WHAT THE TASK ASKS:
Look in the data below for the line that has "Screen dimensions: 365x163", then print exactly every line from there through the line that has "Task: Tap the My Order title text", leaving pictures out.

EXERCISE INPUTS:
---+---

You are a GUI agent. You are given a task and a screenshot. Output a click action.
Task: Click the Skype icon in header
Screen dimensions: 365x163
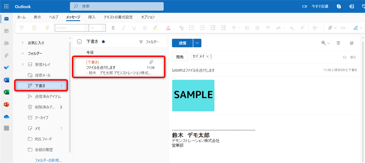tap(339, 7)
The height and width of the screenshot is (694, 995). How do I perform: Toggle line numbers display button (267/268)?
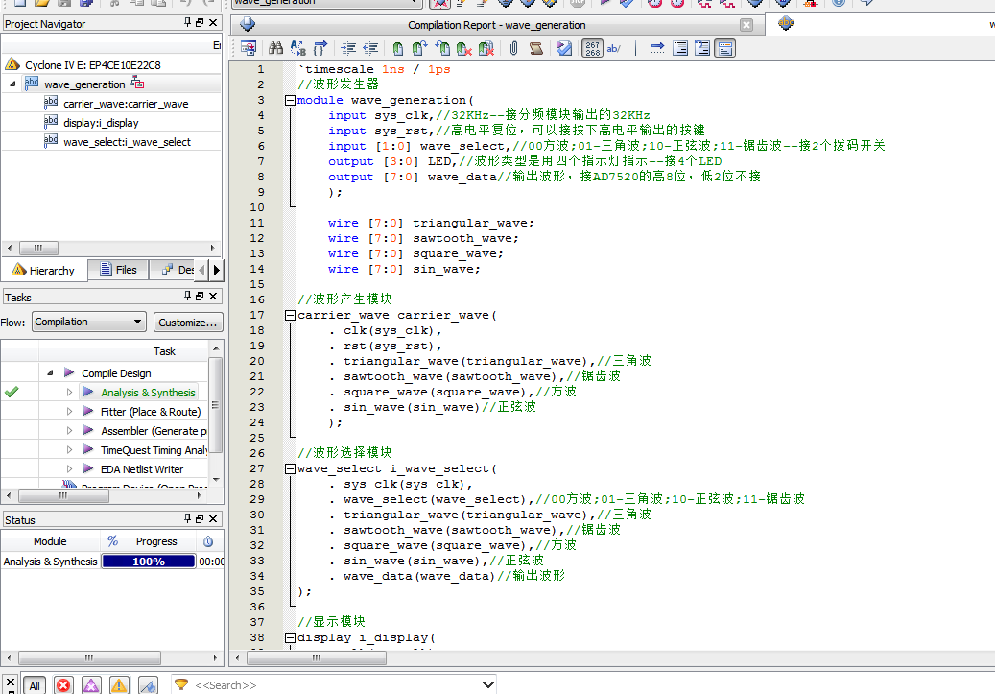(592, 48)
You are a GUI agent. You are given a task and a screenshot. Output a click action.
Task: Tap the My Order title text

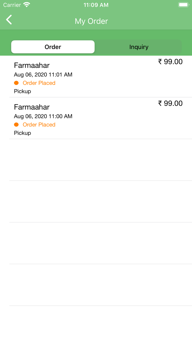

---+---

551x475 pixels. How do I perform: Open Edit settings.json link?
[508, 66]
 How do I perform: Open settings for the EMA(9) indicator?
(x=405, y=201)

---+---

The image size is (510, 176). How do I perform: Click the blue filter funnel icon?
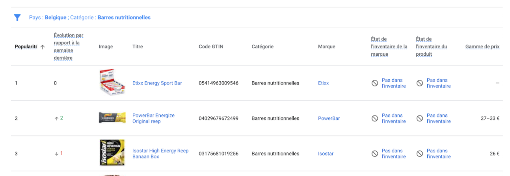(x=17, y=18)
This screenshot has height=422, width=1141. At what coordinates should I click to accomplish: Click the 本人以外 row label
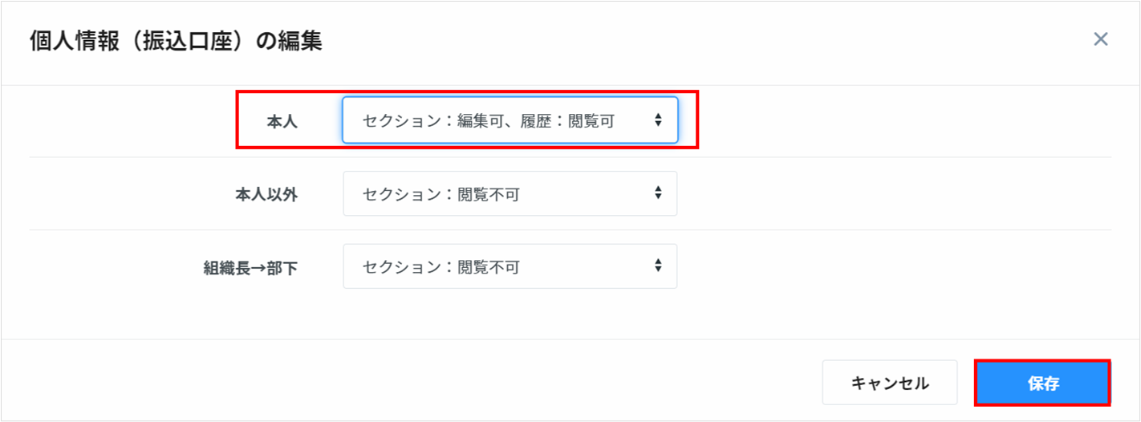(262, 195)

---+---

REPLY TO THE TASK:
Screen dimensions: 365x163
tap(339, 7)
The height and width of the screenshot is (694, 995). How do I perform: Toggle line numbers display button (267/268)?
(592, 48)
You are a GUI agent. You are given a task and a screenshot. Output a click action.
Task: Tap the My Order title text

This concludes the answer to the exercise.